Hadoop and object stores: Can we do it better?
Trent Gray-Donald and Gil Vernik explain the challenges of current Hadoop and Apache Spark integration with object stores and discuss Stocator, an open source object store connector that overcomes these shortcomings by leveraging object store semantics. Compared to native Hadoop connectors, Stocator provides close to a 100% speedup for DFSIO on Hadoop and a 500% speedup for Terasort on Spark.

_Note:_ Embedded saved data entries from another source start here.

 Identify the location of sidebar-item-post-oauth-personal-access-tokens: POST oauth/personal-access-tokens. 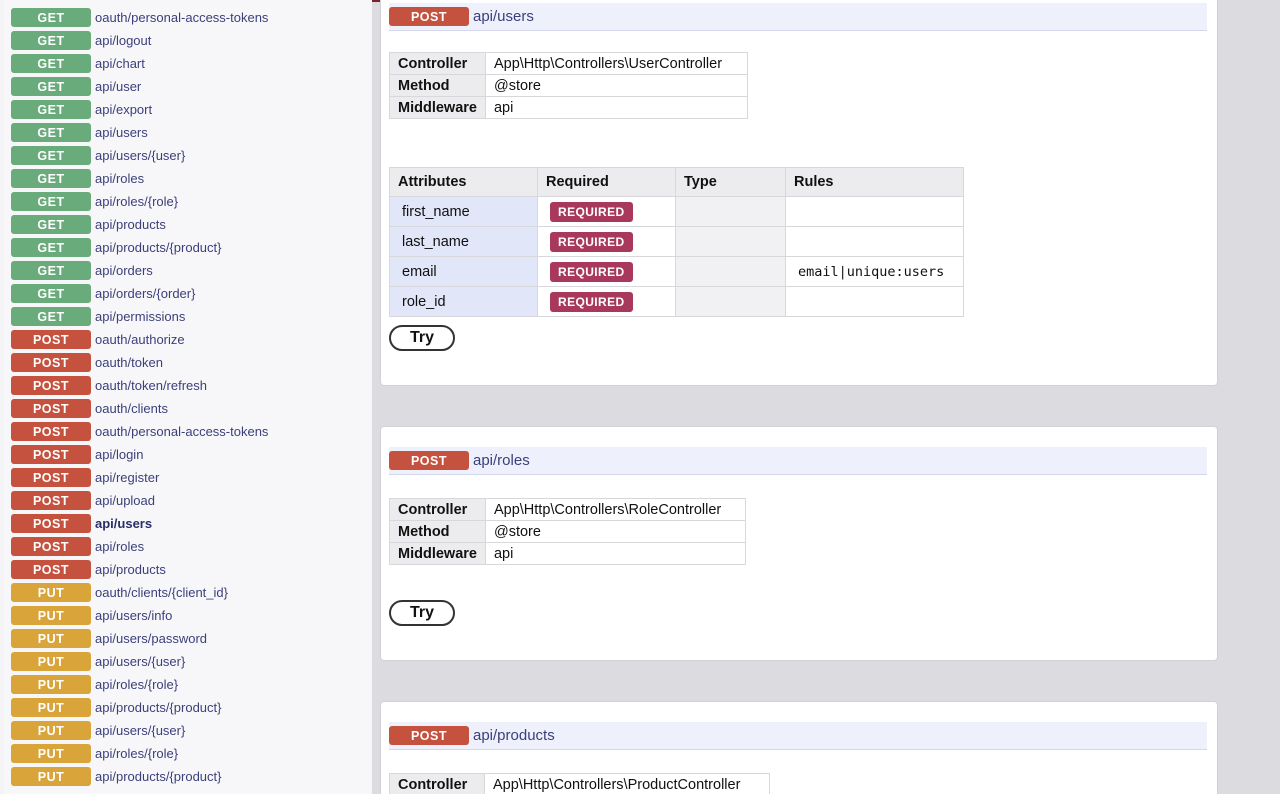
(140, 432).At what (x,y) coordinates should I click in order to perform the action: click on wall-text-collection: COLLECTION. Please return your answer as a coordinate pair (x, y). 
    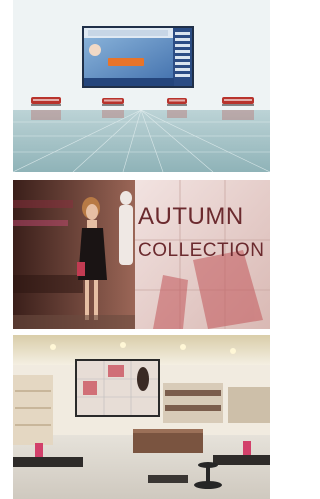
    Looking at the image, I should click on (201, 250).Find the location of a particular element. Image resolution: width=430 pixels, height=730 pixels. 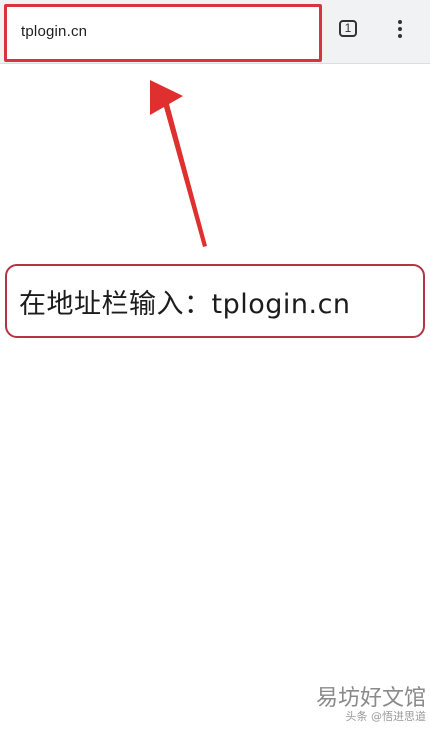

address-bar-text: tplogin.cn is located at coordinates (54, 32).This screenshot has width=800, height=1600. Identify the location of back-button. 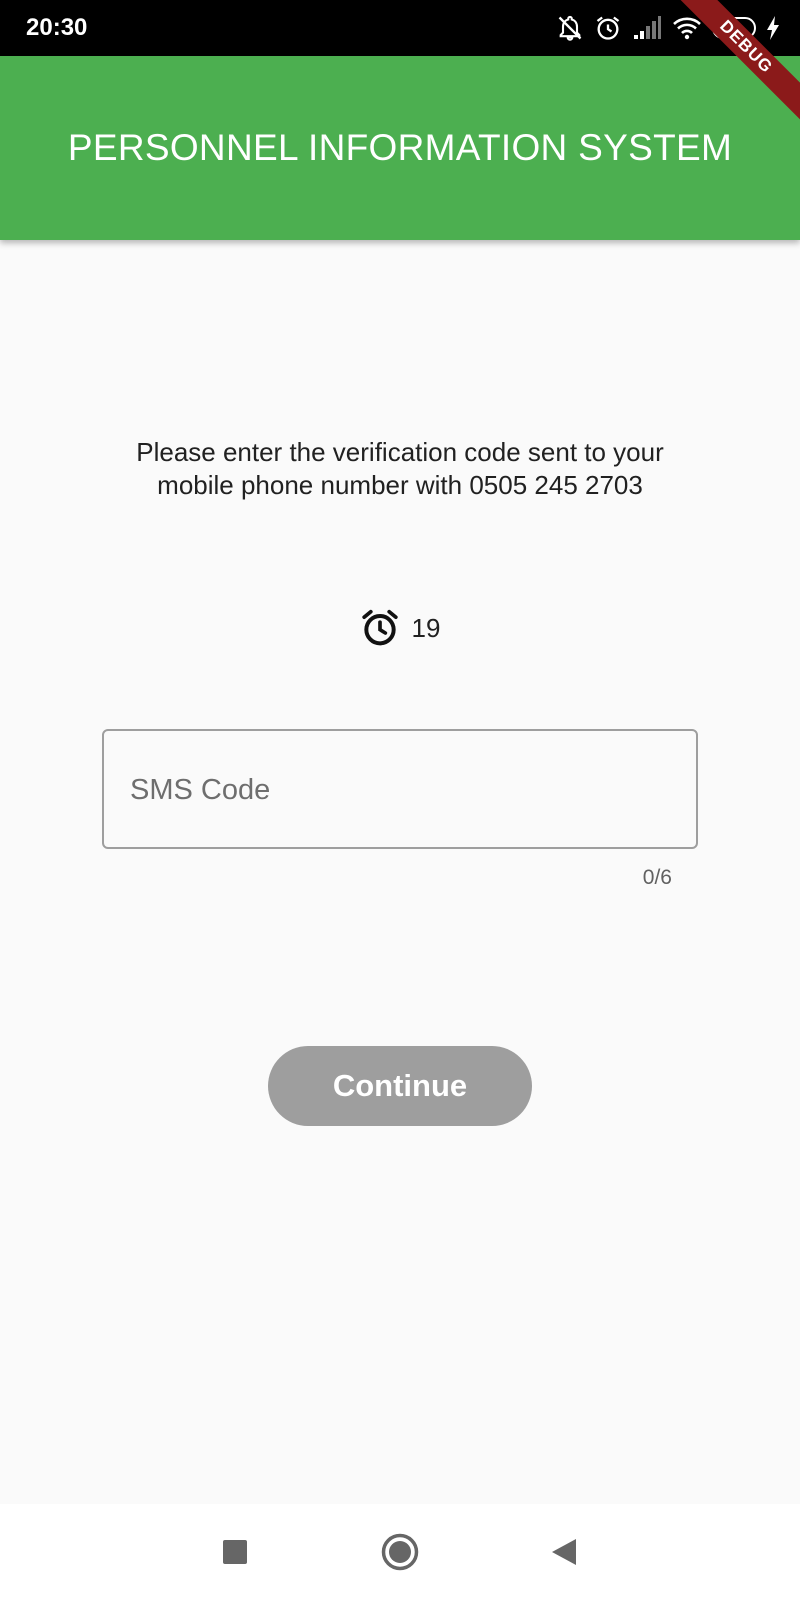
(564, 1552).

Talk Title | Hadoop and object stores: Can we do it better? |
Speakers | Trent Gray-Donald (IBM), Gil Vernik (IBM) |
Conference | Strata Data Conference |
Conf Tag | Making Data Work |
Location | London, United Kingdom |
Date | May 23-25, 2017 |
URL | Talk Page |
Slides | Talk Slides |
Video | |
Apache Hadoop installations traditionally collocate compute and storage using. However, there is a new trend toward disaggregation, where the compute and storage clusters are separate and can be scaled independently. The popularity of object stores has also increased recently. Object stores offer a highly scalable and low cost alternative for storing the huge amounts of data being generated and collected by individuals, businesses, and organizations. Combining both trends, many have started to explore the impact of using object storage as the primary data storage for their Hadoop and Spark compute clusters. Hadoop can easily operate without HDFS and contains modules that provide a convenient way to access object stores like Amazon S3, OpenStack Swift, Azure Blob Storage, and IBM Cloud Object Storage. Many big data projects, like Apache Spark or Alluxio, rely on these same Hadoop modules to ease their integration with object stores. However, these modules are designed to work with filesystems rather than object stores. Thus, they contain flows and operations (e.g., the creation of temporary objects and rename) that are not native to object stores and introduce unnecessary complexity and overhead. Trent Gray-Donald and Gil Vernik explain the challenges of current Hadoop and Apache Spark integration with object stores and discuss Stocator, an open source (Apache License 2.0) object store connector for Hadoop and Apache Spark specifically designed to optimize their performance with object stores. Trent and Gil describe how Stocator works and share real-life examples and benchmarks that demonstrate how it can greatly improve performance and reduce the quantity of resources used. In tests, running DFSIO on Hadoop with Stocator achieved a 37% speed up for write flows and a 96% speed up for the read flows compared to Hadoop with its native object store connectors, while running Terasort on Spark with Stocator achieved a 500% speedup compared to the native connectors. Wordcount on Spark, where the output is much smaller than the input, achieved a 100% speedup.